The first bid came from ArcelorMittal, the world’s largest steelmaker, and Italy’s Marcegaglia, a family-run group, who said they would invest 2.3 billion euros ($2.4 billion) and boost production at Europe’s biggest steel plant by output capacity.
A consortium including India’s JSW Steel and Italian state holding company Cassa Depositi e Prestiti [CDP.UL] made a rival binding offer but provided no details of their plans for the site.
The government is expected to make a decision on the bids in about a month.
None of the parties involved revealed the size of the bids for the 15 sq km site near the city of Taranto.
Ilva was placed under court administration in 2013 after magistrates seized 8.1 billion euros of assets belonging to its former owners, the Riva family, amid allegations that toxic emissions were causing abnormally high rates of cancer.
The government took over administration of the business in 2015 to try to save jobs and clean up its polluting furnaces.
With two of its five furnaces closed, Ilva produced 5.8 million tonnes of steel last year, well below the 8 million tonnes, it is authorized to produce. This was an increase of more than 1 million tonnes from 2015 and helped to reduce the plant’s operating loss, which is still a hefty 220 million euros.
Italy wants a buyer that will restore profitability at a site that employs about 11,000 people in an economically depressed area. Last month the government arranged a temporary layoff scheme for up to 3,300 Ilva employees.

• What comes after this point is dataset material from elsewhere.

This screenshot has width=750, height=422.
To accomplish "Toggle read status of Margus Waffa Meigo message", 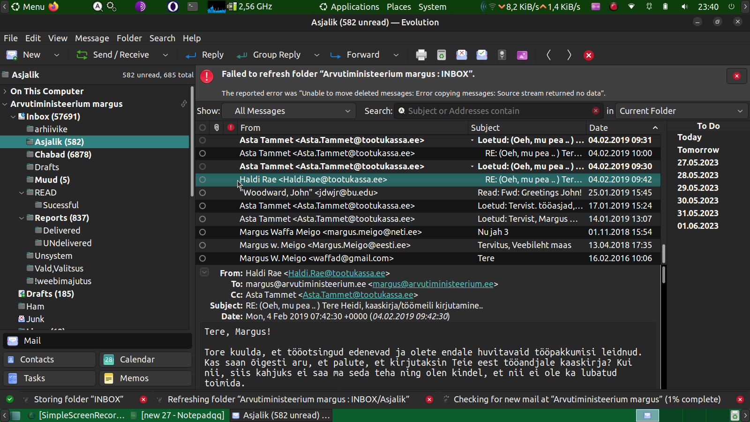I will pos(203,232).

Intesa Sanpaolo, Italy’s biggest retail bank, signed the letter of intent presented by ArcelorMittal and Marcegaglia.
The consortium said it would boost output with low-carbon steelmaking technologies, ultimately up to 9.5 million tonnes of finished products. It also said it would invest an initial 10 million euros in a research and development center.
“It has been sad to watch the decline of this great company in recent years and we are excited to have the chance to contribute to a new renaissance of this Italian steel icon,” Marcegaglia’s chairman and chief executive, Antonio Marcegaglia, said in a statement.